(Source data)
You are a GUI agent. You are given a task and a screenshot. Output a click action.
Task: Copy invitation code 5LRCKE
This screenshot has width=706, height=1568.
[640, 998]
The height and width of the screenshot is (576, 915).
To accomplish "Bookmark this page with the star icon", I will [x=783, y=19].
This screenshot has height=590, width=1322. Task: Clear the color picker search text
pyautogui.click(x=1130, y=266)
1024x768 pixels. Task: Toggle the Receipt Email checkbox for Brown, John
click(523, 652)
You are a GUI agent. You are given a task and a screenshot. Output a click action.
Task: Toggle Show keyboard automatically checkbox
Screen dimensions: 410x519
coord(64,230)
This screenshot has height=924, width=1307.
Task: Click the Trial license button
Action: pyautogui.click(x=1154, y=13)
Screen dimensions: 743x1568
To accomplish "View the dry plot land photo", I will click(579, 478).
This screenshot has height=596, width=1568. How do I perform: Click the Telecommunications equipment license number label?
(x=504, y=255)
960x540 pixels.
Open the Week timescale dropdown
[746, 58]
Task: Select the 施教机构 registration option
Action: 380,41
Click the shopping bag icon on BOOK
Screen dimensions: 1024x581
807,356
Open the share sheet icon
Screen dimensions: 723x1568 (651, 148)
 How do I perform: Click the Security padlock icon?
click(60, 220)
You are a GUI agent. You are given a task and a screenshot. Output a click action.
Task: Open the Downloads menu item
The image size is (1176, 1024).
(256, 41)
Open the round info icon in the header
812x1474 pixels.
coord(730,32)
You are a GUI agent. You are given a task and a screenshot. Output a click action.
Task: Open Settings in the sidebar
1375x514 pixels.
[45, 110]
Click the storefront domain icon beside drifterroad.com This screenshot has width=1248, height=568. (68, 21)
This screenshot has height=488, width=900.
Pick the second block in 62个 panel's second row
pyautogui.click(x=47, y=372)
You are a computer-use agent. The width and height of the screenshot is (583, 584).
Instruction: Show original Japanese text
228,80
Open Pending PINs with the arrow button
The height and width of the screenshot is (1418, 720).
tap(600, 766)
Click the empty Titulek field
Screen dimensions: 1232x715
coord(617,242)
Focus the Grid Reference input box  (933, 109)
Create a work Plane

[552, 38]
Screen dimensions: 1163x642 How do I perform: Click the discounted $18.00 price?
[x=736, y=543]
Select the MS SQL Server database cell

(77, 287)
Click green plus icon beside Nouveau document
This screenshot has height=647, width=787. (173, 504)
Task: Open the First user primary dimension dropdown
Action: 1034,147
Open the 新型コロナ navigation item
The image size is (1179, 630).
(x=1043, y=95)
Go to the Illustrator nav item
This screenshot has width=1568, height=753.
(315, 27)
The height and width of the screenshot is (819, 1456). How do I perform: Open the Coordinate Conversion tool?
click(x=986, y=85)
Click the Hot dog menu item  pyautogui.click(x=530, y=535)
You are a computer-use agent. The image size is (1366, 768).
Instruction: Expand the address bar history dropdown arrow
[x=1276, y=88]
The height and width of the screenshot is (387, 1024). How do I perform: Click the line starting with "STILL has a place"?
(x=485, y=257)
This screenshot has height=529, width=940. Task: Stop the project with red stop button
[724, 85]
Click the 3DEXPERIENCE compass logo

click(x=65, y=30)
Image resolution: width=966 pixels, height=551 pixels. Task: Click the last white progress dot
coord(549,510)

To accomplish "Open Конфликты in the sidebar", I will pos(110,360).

■ **Exercise**: Show the lines above that include "sidebar".

■ **Answer**:
Task: Open Settings in the sidebar
To accomplish "Open Конфликты in the sidebar", I will pos(110,360).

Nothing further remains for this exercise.